Difficulty with nonverbal communication skills is an indicator of Asperger’s Syndrome

In 1944 Hans Asperger began studying children which seemed to have a problem with nonverbal communication skills, empathy with other kids and were physically clumsy. By 1981 the syndrome called “Asperger’s Syndrome” had come into our collective consciousness. People with Asperger’s have a real problem reading body language and social cues; they tend to make inappropriate remarks in social situations because they can’t empathize with their peers.

Classroom Problems

Like those with Autism, children diagnosed with Asperger’s also tend to be hyper-focused on certain interests, often to the exclusion of other tasks. The syndrome often improves with maturity, leaving only the social problems behind. Individuals with this disorder tend to have communication problems with their teachers, parents and peers and thus will present with a learning disability.
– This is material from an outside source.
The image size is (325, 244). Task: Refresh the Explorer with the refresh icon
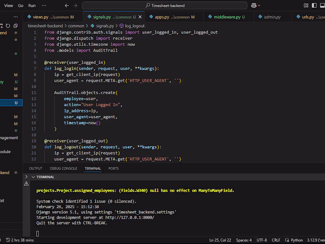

They have difficulty working with both teachers and other students to complete projects or tasks, preferring to work alone on tasks of interest.

Completion of tasks not chosen by student is a key component of Asperger’s treatment at BPI

At Brain Potential Institute, our treatment for Asperger’s involves working to draw the student into completion of tasks that are of low interest to him or her; increasing time on task, speed of completion and by encouraging conversation during tasks, increased interaction with others.